The Gold Report: Stephan, two years ago, Europe was awash in fears of debt defaults and countries exiting the eurozone. On a scale of 1 to 10, where are we today on Europe's "fear meter?"
Stephan Bogner: I think we are between 3 and 5. Inflation in the eurozone fell to 0.7% in October, its lowest level since January 2010. Deflationary risks, a stronger euro and economic weakness have motivated the European Central Bank [ECB] to cut rates to a record low of 0.25%. However, these unprecedented low interest rates substantially devalue savings in the eurozone and increase the danger of bubbles.
I believe the downward pressure will get worse and companies will suffer. Once the companies start demanding loans, the ECB will pump liquidity into the real economy, and inflation will pick up. The ECB seems to want inflation, but to justify that, it first must strangle the economy so people indirectly demand inflation. They then become the scapegoats during the upcoming inflationary times.
TGR: Are European investors embracing gold as a hedge against these weaknesses?
SB: Along with some central banks, only the smart money is moving into gold and silver at the moment. People should buy when prices are declining and low, but they are not. The masses buy when prices are rising and high.

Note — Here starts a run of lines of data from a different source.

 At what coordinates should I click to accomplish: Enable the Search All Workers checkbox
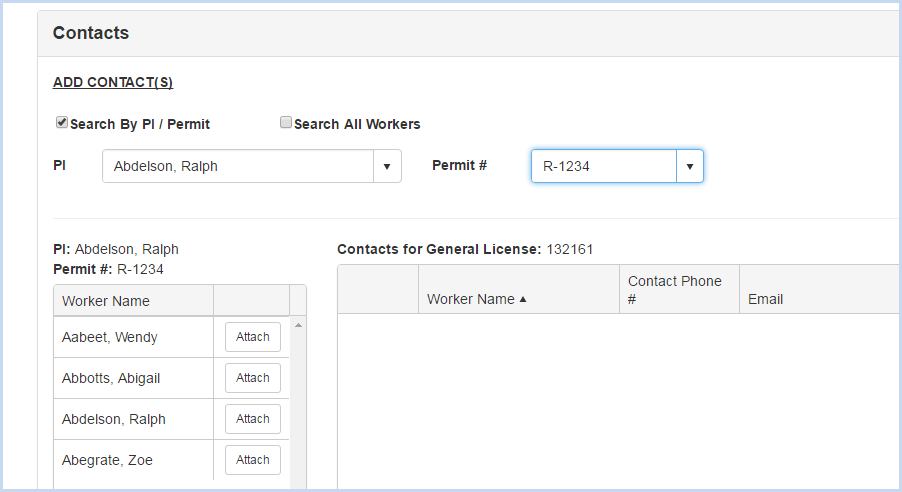coord(285,122)
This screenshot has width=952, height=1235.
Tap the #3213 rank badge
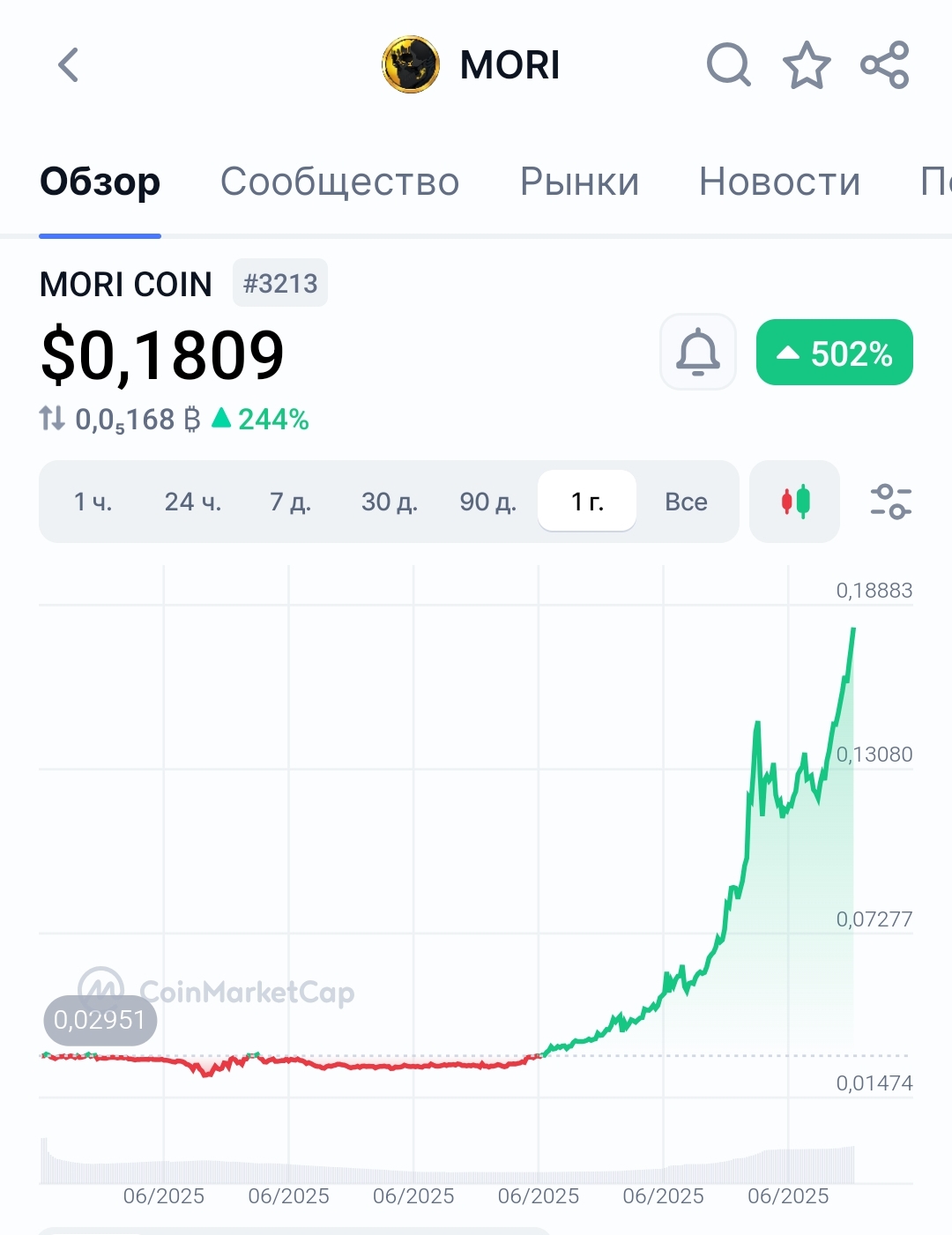tap(280, 283)
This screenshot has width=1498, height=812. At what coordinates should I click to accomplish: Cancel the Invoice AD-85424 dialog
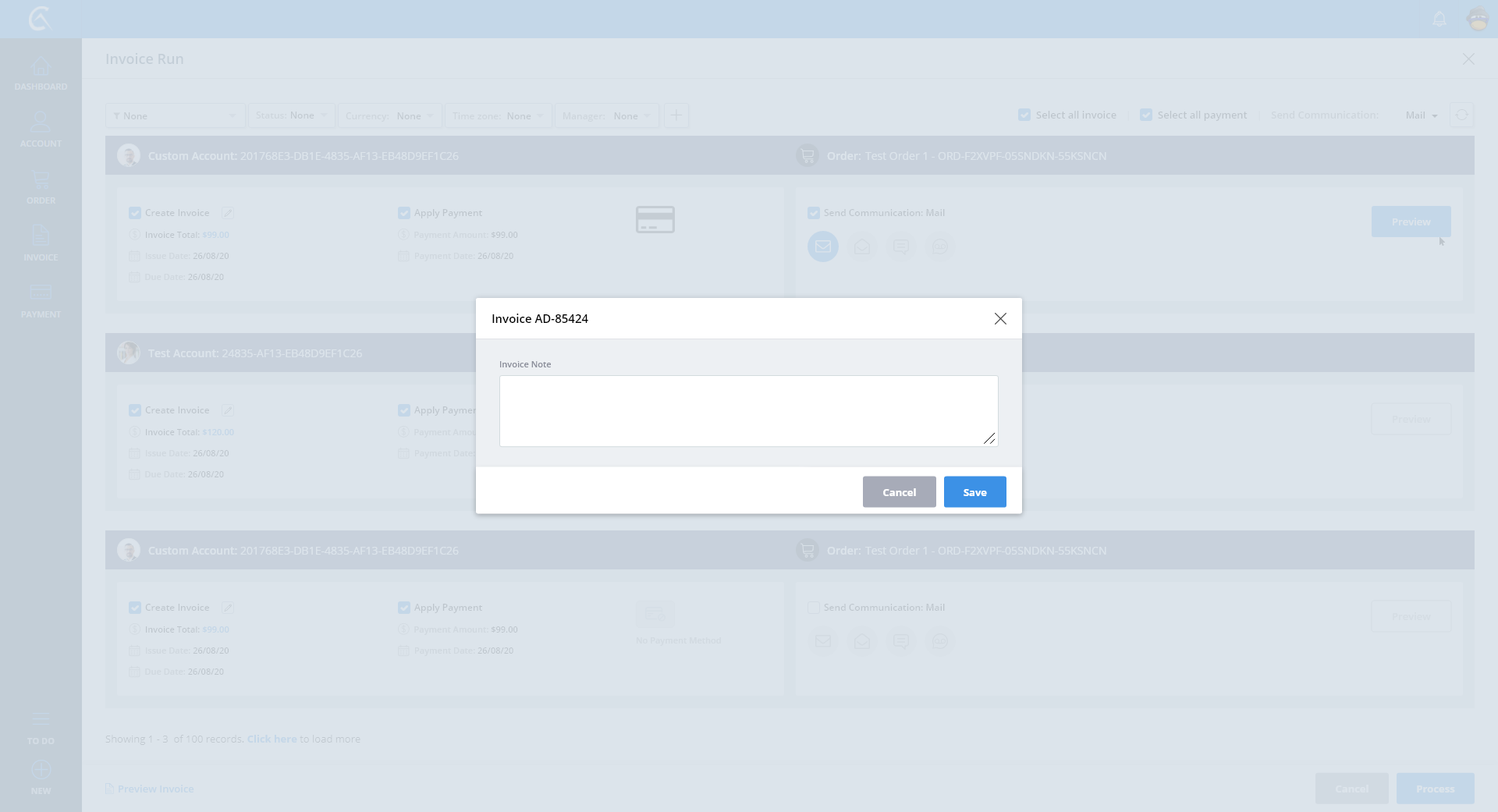899,492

I anticipate negative real interest rates ahead. Once that happens, people will take their money out of the banking system and look for safe vehicles like gold and silver. It only takes 5% or 10% of depositors withdrawing their deposits to push a bank into bankruptcy. Hence, I anticipate new laws to prohibit cash holdings and to prevent bank runs, especially if nominal interest rates go below zero.

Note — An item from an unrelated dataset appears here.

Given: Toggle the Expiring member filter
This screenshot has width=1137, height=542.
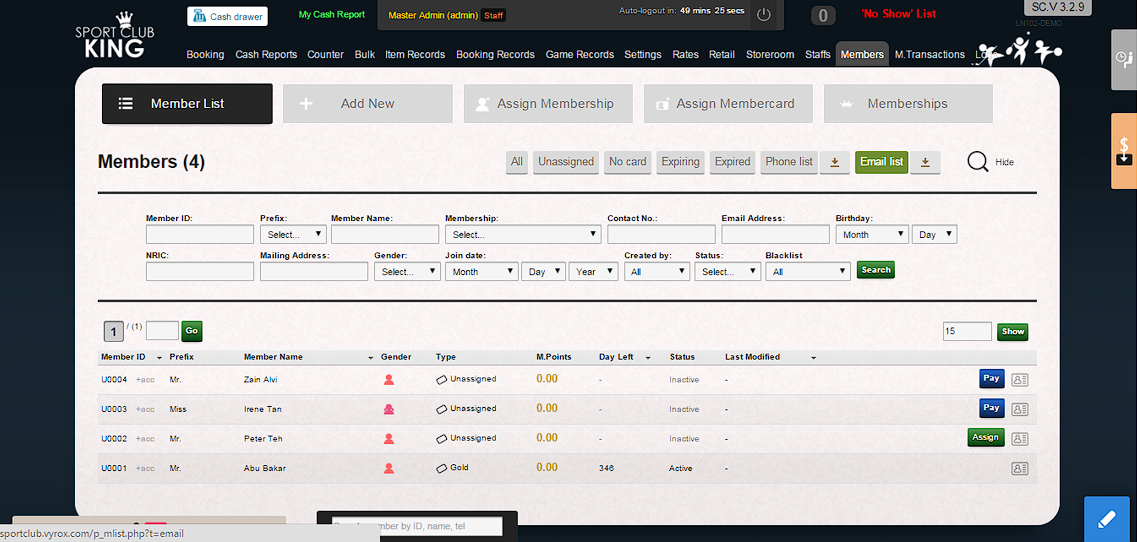Looking at the screenshot, I should click(x=680, y=162).
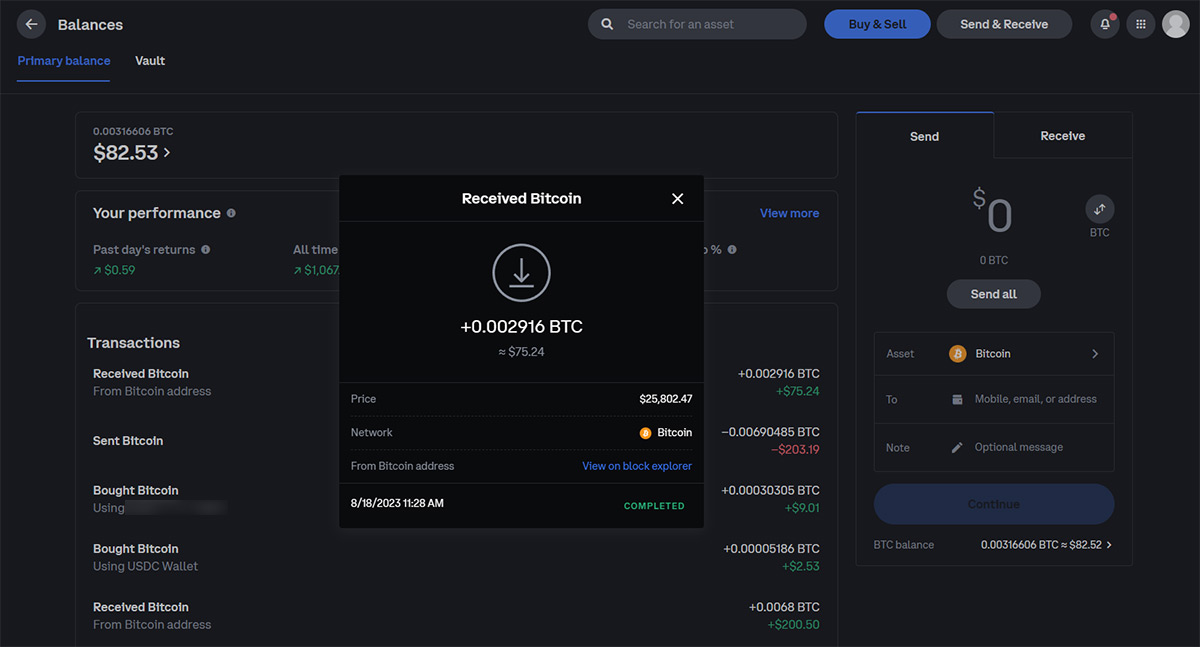
Task: Click the back arrow next to Balances
Action: (32, 24)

People are increasingly looking for alternatives to banks. Independent vaults offer exactly that. Instead of holding your cash in a bank account, you can buy gold and silver and store it in an independent vault outside the banking system. My firm, Elementum International, stores precious metals in a high-security facility inside a mountain in central Switzerland. Our clients can sell the metals to us at any time if they need cash. That is banking backed by real values.

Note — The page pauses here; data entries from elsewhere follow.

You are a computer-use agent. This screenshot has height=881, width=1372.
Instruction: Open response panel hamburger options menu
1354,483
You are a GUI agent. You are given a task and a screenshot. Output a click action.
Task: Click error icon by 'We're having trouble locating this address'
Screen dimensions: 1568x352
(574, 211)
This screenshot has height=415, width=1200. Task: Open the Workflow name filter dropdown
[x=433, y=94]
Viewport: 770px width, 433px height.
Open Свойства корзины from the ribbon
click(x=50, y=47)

TGR: Should volatility of the gold price concern investors?
SB: Volatility is seen as something negative and the media is propagandizing that gold is not a safe investment anymore because it is so volatile. However, I somewhat like it being volatile because it shows that the market is alive and that the market forces are fighting a dead-serious war. I would be more concerned if the price moves sideways on low volumes. Volatility means action and investors want to be where the action is. People should not ask who is selling but who is buying.
TGR: How do you see paper versus physical gold?
SB: I see paper as an instrument to drive people out of holding bullion and to get their hands on that gold. Gold prices are beaten down to achieve one thing: redistribution of real values. If investors believe that inflation will come, they should want to hold gold and silver now. However, there are very few physical gold and silver sources from which to purchase substantial quantities, so investors must be smart on how to accumulate. They can accumulate most when buying into a declining price after it has been high.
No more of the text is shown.